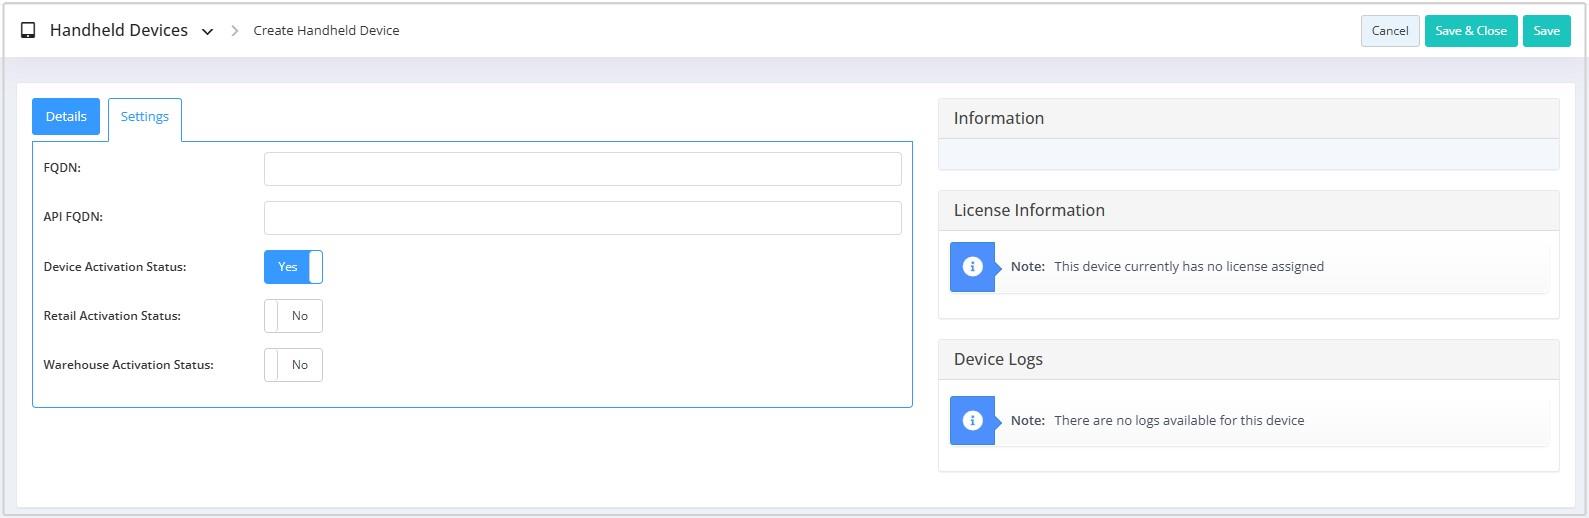Click the breadcrumb separator arrow icon
Viewport: 1589px width, 518px height.
click(x=235, y=31)
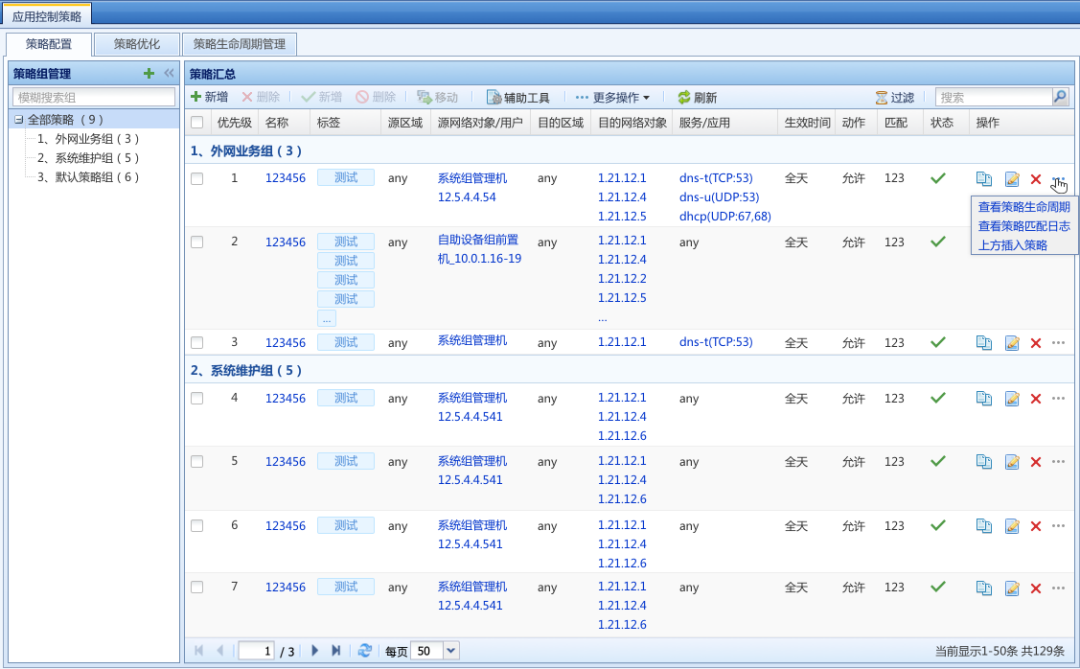The width and height of the screenshot is (1080, 669).
Task: Collapse the 全部策略 tree node
Action: tap(19, 120)
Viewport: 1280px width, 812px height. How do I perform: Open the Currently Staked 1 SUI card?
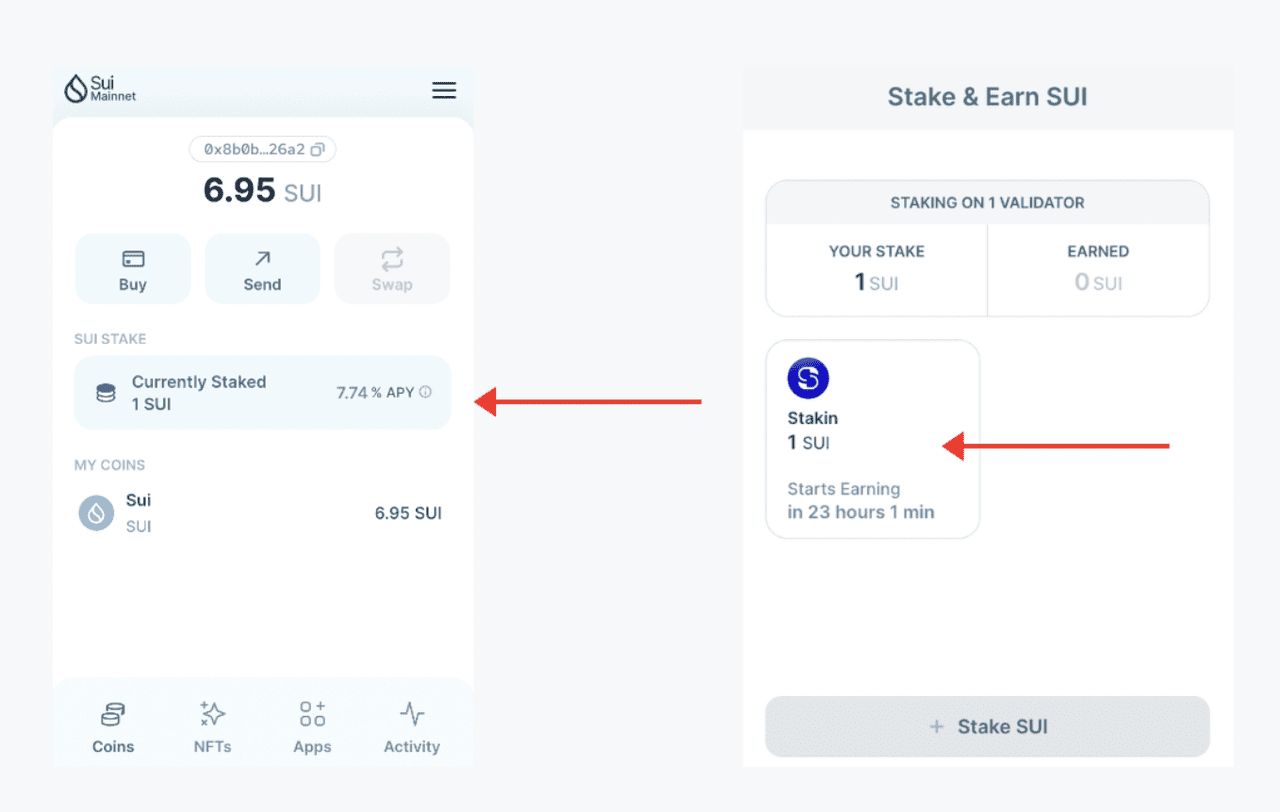click(x=262, y=393)
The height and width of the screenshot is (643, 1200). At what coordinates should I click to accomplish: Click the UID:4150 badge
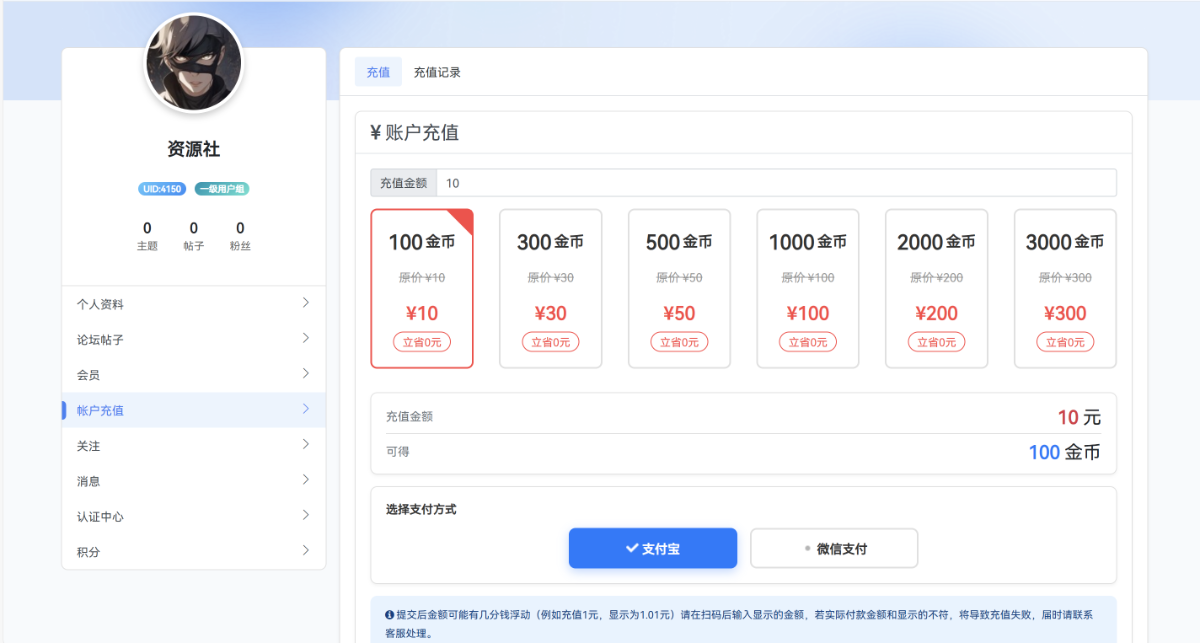pos(162,189)
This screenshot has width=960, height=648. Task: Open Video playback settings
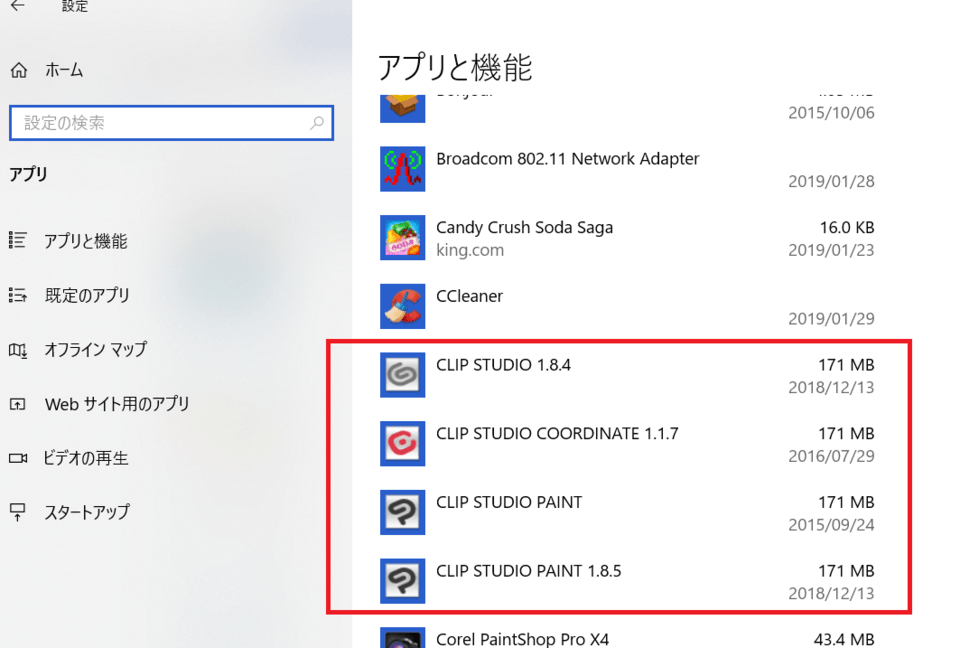click(x=85, y=458)
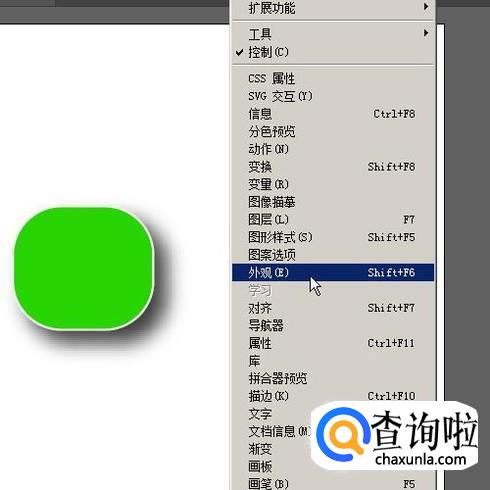This screenshot has height=490, width=490.
Task: Toggle the checked 控制(C) menu item
Action: tap(333, 52)
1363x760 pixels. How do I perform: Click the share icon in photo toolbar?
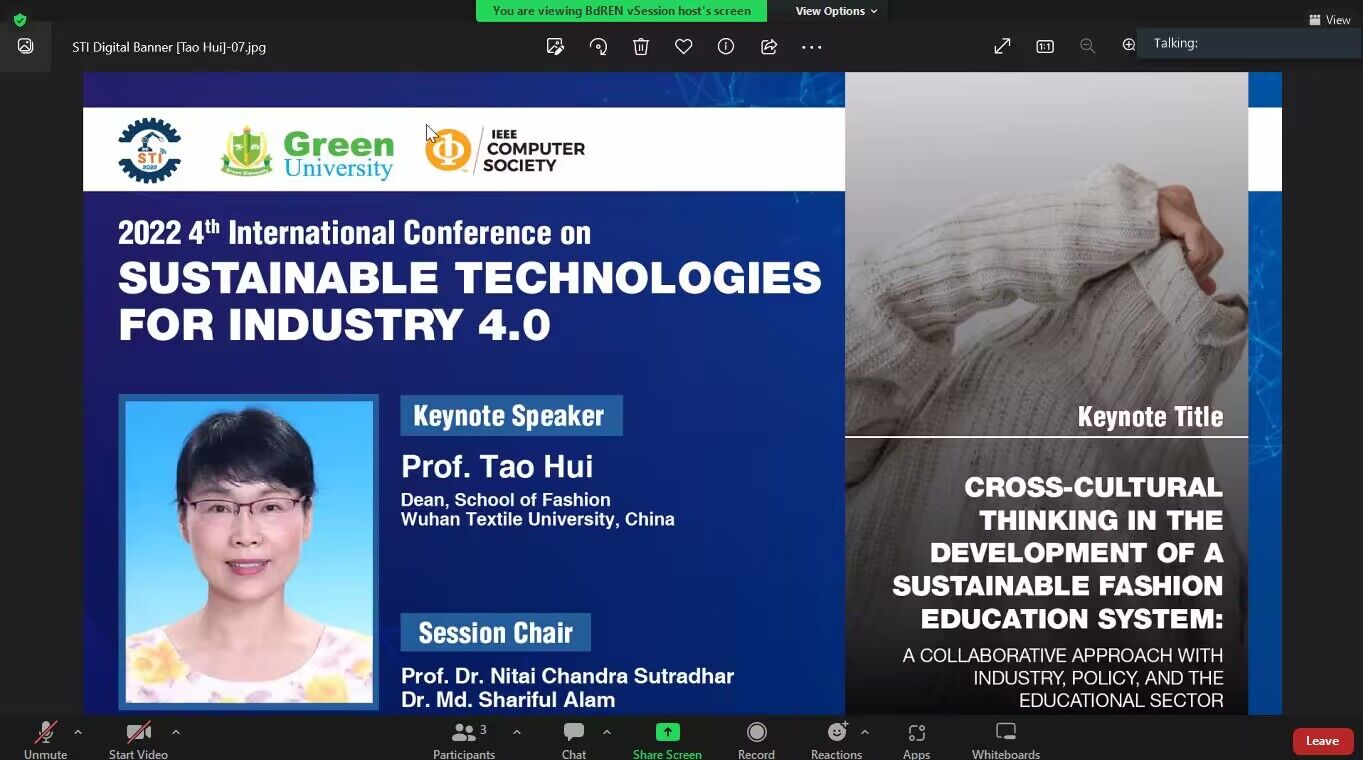(769, 47)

==============================

● WHAT IS EXPECTED: Starting at the line that holds "The height and", retype every line through the end of the data, both ends included. Pictures stay out of the copy.

● SOLUTION TO THE PROBLEM:
The height and width of the screenshot is (643, 1200). At what coordinates should I click to accomplish: Click the UID:4150 badge
pos(162,189)
This screenshot has width=960, height=648. Task: Open Video playback settings
click(x=85, y=458)
This screenshot has height=490, width=490.
Task: Toggle the checked 控制(C) menu item
Action: tap(333, 52)
1363x760 pixels. How do I perform: Click the share icon in photo toolbar?
(769, 47)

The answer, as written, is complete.